### Job
Filter the records below down to the lines that contain the word "description", copying each of those lines.
━━━━━━━━━━━━━━━━━━━━
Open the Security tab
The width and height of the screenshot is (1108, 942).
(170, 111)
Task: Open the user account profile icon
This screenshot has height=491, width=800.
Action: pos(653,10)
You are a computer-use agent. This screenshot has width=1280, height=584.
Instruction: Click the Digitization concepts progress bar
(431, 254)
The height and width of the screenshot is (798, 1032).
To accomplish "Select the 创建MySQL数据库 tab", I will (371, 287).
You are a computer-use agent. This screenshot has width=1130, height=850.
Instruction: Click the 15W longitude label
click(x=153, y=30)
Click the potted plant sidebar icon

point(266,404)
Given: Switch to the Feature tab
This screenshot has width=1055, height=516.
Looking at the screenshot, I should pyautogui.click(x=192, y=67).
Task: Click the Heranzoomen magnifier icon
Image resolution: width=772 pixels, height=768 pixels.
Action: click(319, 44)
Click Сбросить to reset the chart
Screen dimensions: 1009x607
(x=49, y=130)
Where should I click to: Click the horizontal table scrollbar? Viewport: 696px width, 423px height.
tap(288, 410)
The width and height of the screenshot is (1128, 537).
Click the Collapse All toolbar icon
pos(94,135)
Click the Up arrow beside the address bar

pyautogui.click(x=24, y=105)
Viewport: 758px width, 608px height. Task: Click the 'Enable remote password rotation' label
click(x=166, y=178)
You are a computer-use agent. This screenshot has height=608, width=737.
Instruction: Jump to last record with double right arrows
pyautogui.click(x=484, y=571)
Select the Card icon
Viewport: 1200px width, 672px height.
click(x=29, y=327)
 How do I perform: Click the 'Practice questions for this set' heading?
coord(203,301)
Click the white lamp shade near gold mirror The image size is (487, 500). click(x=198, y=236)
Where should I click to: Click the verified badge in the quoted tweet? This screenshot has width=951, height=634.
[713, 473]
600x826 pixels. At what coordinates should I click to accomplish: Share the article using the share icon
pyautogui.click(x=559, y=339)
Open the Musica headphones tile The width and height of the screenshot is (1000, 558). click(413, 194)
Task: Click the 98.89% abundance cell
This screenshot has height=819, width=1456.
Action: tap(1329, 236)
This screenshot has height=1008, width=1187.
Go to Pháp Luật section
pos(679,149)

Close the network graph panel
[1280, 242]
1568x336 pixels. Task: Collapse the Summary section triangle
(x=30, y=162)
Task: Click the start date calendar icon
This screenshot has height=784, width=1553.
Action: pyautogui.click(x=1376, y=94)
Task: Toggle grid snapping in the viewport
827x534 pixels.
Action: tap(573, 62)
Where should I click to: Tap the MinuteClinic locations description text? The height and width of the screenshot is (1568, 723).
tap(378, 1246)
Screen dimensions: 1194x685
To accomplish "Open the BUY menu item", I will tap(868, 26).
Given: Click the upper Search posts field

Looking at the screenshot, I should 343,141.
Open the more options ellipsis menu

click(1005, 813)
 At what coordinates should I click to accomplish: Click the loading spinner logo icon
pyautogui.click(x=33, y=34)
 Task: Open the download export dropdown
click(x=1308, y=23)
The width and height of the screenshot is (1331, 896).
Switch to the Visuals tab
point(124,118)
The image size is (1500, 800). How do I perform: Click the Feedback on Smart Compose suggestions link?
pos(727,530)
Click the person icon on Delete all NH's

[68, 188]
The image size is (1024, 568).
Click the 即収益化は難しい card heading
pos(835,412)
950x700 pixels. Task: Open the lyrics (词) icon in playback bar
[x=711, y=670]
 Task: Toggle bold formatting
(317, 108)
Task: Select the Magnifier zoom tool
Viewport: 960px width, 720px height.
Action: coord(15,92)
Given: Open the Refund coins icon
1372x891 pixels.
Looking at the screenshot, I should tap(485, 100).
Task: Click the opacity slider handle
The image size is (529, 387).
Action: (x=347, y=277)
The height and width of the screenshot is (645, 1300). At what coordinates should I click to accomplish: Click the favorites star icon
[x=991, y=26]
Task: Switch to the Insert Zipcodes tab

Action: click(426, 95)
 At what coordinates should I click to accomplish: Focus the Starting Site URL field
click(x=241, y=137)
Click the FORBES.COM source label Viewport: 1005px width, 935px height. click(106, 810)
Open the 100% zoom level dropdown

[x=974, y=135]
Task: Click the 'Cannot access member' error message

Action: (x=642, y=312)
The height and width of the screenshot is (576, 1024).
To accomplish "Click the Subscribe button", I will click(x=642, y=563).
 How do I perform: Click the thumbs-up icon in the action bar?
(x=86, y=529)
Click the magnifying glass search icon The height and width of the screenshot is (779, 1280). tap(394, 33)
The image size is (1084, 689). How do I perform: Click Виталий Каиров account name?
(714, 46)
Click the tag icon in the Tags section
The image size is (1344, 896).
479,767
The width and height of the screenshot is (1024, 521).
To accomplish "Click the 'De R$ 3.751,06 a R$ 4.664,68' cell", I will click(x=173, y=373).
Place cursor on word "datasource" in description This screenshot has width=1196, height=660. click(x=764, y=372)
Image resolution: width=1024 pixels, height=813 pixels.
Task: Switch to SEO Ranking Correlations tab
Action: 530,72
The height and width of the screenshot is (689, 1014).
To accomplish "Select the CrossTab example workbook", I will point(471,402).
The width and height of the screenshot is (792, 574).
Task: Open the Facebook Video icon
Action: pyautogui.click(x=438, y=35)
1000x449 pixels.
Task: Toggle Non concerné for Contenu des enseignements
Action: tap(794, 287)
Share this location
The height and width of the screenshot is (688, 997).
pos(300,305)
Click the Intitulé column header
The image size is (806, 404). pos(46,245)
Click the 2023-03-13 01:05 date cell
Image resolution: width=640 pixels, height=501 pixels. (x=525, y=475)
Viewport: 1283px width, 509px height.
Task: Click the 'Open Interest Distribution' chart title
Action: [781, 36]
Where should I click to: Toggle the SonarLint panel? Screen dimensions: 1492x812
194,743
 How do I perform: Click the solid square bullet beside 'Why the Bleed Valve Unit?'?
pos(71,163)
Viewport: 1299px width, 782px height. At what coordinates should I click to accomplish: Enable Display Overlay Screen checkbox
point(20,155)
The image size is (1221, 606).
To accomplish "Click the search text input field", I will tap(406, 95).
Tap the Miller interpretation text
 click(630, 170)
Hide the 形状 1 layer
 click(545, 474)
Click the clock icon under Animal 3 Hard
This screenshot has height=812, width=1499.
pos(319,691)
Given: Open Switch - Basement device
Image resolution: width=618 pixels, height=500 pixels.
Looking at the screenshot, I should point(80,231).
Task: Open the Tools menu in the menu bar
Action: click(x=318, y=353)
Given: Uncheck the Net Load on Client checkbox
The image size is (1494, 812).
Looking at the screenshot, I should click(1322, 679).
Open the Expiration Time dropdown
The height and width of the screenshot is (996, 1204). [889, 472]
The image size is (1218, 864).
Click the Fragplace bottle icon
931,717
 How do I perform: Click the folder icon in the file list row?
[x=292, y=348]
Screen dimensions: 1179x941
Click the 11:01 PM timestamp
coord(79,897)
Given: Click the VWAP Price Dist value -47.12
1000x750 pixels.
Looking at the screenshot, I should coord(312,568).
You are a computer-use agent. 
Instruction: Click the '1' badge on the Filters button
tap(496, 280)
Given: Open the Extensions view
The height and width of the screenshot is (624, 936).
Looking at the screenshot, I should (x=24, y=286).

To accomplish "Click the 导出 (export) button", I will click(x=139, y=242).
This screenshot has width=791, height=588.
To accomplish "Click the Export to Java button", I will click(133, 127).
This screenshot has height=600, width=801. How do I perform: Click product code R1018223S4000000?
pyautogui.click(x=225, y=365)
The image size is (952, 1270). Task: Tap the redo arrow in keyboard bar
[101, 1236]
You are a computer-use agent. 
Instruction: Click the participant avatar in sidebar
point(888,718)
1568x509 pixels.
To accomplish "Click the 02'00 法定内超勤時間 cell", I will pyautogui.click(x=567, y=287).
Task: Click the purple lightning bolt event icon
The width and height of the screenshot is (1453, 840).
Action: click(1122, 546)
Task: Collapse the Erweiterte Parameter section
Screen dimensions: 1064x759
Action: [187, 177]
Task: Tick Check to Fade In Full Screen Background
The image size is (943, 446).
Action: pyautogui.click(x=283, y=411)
━━━━━━━━━━━━━━━━━━━━
### Answer to the problem
Where should I click to: Tap the MinuteClinic locations description text? The height and width of the screenshot is (1568, 723).
Place cursor on word "datasource" in description This screenshot has width=1196, height=660. click(x=764, y=372)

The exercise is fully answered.